Since the Jewish Torah teaches that the universe of which we are part was created purposefully in seven days, RabbiScheinerman offers seven responses, beginning with the broadest circle of our experience – the world – and working toward the inner core of being.
- THE WORLD: A purpose of life is tikkun olam (the repair of the world); this principle has long shaped Jewish thinking, priorities, and action, reinforcing the obligation to bring justice to others. In Jewish tradition, human dignity trumps virtually ever other religious obligation, and can demand the reshaping of age-old traditions. Our parents taught us that after we picnic in a park, we are to leave the place cleaner than we found it. So, too, the world should be a “cleaner place” for our having lived. Our purpose is to participate in tikkun olam (the repair of the world) to bring justice and thereby human dignity to all people everywhere.
- COMMUNITY: A purpose of life is to engage in productive and meaningful work that advances community and culture…. Our Rabbis spoke of God’s desire that we “settle the world,” building societies on the foundational pillars of human dignity, justice, and compassion.
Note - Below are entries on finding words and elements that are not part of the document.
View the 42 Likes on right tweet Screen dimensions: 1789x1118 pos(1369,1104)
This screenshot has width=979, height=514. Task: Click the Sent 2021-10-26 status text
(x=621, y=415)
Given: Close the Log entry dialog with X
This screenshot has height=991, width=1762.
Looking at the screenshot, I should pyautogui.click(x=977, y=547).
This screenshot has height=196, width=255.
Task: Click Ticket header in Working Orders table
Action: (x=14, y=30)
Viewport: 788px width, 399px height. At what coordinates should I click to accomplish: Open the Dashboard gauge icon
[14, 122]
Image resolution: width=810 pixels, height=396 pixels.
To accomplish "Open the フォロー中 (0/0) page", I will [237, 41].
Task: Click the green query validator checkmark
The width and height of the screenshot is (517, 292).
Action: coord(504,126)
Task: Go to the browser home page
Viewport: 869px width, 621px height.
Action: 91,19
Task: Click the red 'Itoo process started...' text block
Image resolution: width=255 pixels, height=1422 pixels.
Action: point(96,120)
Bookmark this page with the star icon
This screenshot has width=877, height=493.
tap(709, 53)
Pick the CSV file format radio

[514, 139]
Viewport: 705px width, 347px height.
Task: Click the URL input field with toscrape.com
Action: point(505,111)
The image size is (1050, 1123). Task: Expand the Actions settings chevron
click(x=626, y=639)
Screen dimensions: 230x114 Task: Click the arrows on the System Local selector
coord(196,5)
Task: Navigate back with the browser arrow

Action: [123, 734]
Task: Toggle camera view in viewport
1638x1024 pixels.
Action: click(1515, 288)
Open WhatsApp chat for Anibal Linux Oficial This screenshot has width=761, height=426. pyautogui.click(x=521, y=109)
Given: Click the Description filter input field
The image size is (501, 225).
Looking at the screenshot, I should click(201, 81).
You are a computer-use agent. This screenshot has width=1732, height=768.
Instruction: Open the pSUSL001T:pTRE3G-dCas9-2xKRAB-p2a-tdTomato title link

Productive and meaningful work – whether paid or volunteer – gives our lives purpose, supports our families (if it generates income), enables us to generously give tzedakah (charity, again if it generates income), benefits society, and contribute to “settling the world.”
- FAMILY: A purpose of life is to participate in the nurturance of the next generation. The next generation is a gift we give the world. Whether we give birth to our own children, adopt children, or contribute out time and effort to the needs of the next generation, our biological and emotional progeny give our lives purpose, and contribute to the community and all humanity. The welfare of all children should be high on society’s agenda, as should support to families raising children – our future doctors, teachers, inventors, and so much more.
- HAPPINESS and PLEASURE: A purpose of life is to enjoy the blessings of our lives. When we die and stand before the Throne in Heaven, the Rabbis taught, we will have to account for the pleasures we were permitted but did not enjoy in this world. We live in a world filled with wonder and possibility. God’s agenda for us includes joy, pleasure, and happiness.
- LOVE: A purpose of life is to forge loving relationships. Rare is the person who can live without a close, loving relationship. When we enter into loving relationships, we establish a bond of love, support, healing, encouragement, and inspiration that flows in both directions. Our love gives another a sense of purpose, as their love does the same for us.
- SELF: A purpose of life is for each of us to realize our full potential. Our job is to become who were meant to be. This is more easily accomplished if we tap into the deep well of divine resources within us (many would call this God), examine and shed the restraints holding us back, trust in God to be our help and support, and trust in ourselves to succeed in realizing our potential.
- GOD: A purpose of life is engagement with God. For some this means obedience to what they understand to be God’s requirements. For others, this means discovering the God within and beyond (immanent and transcendent) who animates existence. No one has a lock on God and everyone conceives and experiences God’s presence differently. This is not a matter of correct and incorrect. Rather, it is a reflection of the miracle of human diversity.
There’s nothing here that requires one to be working nine to five, raising children, having a leadership position, measuring output against any standard except their personal values. In other words, there’s nothing here that precludes an aged or disabled person from leading a purposeful life. What purpose is motivating your life today?